Two recent pieces struck a chord with this blogger. While they seem disparate, I believe they represent 2 sides of the same issue.
Yesterday morning I read a wonderful piece by Abraham Verghese. As I read the piece, I wondered if he read this blog on a regular basis. I suspect that he has never seen this blog, so I must assume that my thoughts and his thoughts come from the same place – an understanding of patient care. Reward doctors for spending time with patients
Time is the scarcest commodity of all. Patients, particularly when it comes to their routine, day-to-day care, want a physician who has time to understand them as people first, and then as patients.

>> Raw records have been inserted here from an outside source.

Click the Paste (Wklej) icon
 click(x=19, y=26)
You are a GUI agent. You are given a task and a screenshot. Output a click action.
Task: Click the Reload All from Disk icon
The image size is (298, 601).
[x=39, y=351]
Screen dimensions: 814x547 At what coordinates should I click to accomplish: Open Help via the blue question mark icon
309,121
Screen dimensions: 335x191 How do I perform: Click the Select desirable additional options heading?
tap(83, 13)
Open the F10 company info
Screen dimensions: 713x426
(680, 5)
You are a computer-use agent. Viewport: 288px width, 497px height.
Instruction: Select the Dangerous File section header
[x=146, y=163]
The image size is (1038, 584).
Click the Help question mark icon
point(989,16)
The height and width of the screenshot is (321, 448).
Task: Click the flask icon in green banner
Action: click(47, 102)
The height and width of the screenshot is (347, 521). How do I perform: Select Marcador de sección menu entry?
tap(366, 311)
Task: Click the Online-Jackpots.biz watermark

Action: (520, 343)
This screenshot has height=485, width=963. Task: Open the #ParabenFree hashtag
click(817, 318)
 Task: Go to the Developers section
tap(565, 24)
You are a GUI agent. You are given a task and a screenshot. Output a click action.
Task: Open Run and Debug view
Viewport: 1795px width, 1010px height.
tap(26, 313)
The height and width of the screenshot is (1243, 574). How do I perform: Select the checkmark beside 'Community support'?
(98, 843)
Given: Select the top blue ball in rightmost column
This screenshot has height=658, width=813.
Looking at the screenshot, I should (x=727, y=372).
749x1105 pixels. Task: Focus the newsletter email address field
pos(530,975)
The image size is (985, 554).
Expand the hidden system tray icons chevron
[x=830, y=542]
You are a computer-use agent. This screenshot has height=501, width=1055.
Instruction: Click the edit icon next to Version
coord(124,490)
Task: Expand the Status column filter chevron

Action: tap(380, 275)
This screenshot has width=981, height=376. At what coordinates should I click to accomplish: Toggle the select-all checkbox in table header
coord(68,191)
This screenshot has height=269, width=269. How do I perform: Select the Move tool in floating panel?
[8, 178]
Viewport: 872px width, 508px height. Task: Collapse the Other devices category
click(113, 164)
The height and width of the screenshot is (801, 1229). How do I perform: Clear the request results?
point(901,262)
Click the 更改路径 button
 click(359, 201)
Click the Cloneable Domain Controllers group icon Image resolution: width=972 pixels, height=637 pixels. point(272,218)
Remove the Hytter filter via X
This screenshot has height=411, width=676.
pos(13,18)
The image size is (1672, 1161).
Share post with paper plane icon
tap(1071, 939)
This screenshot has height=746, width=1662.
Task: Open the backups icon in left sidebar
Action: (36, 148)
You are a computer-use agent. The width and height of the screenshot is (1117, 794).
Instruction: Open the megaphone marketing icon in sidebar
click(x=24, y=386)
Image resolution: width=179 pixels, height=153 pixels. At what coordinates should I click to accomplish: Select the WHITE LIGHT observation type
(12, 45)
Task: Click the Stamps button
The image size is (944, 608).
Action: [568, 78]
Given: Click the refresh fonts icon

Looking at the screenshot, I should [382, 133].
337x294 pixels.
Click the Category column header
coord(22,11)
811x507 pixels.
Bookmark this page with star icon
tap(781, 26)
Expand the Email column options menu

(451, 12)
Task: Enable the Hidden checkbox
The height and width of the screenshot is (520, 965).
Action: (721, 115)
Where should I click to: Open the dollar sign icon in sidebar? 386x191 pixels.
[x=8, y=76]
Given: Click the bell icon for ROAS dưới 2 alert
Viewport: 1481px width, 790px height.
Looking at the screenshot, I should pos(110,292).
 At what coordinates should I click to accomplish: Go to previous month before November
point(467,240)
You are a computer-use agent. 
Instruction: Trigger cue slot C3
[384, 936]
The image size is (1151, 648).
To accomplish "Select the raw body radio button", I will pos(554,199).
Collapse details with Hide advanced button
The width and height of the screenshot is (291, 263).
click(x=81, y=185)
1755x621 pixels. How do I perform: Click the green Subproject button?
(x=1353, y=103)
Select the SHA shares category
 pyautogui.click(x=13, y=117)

The problem though is less with the physician than it is with a payment system that penalizes the doctor for spending much time with the patient. There is so little reimbursement for a regular office visit that a primary care physician has to churn through large numbers of patients per day in order to cover the overhead. (It is the reason many physicians are going into concierge practice, where they can spend as much time as they want with a limited panel of patients).
By contrast, a procedure of any sort – biopsy, stress test, endoscopy, cardiac catheterization, minor surgery, major surgery – generates a payment that dwarfs the regular office visit. Is it any surprise that fewer medical students each year opt for primary care as a career? Is it any surprise that there are so many posh freestanding surgical centers and birthing centers and cancer centers and cardiac centers and pain centers? They emerge in Darwinian fashion when we pay well for physicians to do to patients, and pay poorly for physicians to be with and do for patients.
Has anyone seen a freestanding geriatric center with a fabulous lobby and valet parking? I haven’t. And yet, care of the elderly is so important to all of us; that first office visit must take a fair amount of time if the doctor is to get some measure of the individual.
Expanding health care coverage was a laudable goal and will happen, but what must come next is payment reform, rewarding primary care physicians for time spent with the patient and taking away the fee-for-procedure incentives. Getting to know a patient and having the time to do so is a critical step; I am convinced it prevents unnecessary tests and saves money. It’s just good practice. And it’s what patients want.
We have lost time because of the payment system. Patients want to spend time with their physicians. Patients want physicians who understand them as people.
Most physicians would prefer to spend more time with their patients, at least most internists and family physicians. I believe that time is the real attraction of retainer medicine practice. This blog is replete with posts about time.
Then last night after dinner I read this blog post – Are relationships being lost in medicine, and are hospitalists partly responsible?
This brilliant post, written by an ER physician, describes the downside of hospital medicine.
See, the hospitalist is driven by admissions and discharges. And he or she has no abiding relationship with these patients. In the same way, the family physician who won’t admit has severed his relationship. ‘So, I see you were admitted last week!’ He’ll get a report. But the next serious illness that comes around will still be a situation in which the patient is admitted to a stranger with a lack of personal interest (I don’t mean that they don’t care, just that they aren’t personally connected over a long period of time).
I see both sides. The hospitalist has a focused mission and a busy service. The family doc has a focused mission and a struggling office to run. But somewhere in between is the patient, who has been left afloat between two continents. I guess the ER is the ‘desert island’ in between.
As I have written previously, hospital medicine exists because it benefits primary care physicians, many surgical subspecialties and hospital administrators. Many have written that hospital medicine benefits outcomes, but those studies are difficult to replicate.
I only do hospital medicine and I feel this problem. As I supervise students and residents, I still try to develop a relationship with our patients. However, I know that these short term relationships lack the nuance of a 20 year relationship that many primary care physicians have.
Our payment system and our focus on performance measurement are but two causes of this problem. The policy wonks, insurance companies and Congress have created this medicine. Physicians do not have the time to spend time with patients (I think that qualifies as a koan). Physicians are discouraged from providing continuity across locations. And I believe medicine has not advanced – both physicians and patients express dissatisfaction.
None of the physicians that Dr. Leap describes are doing their jobs poorly. The job is poorly designed, yet designed perfectly to fit our payment system. Methinks the payment system is the problem. But then I repeat myself incessantly.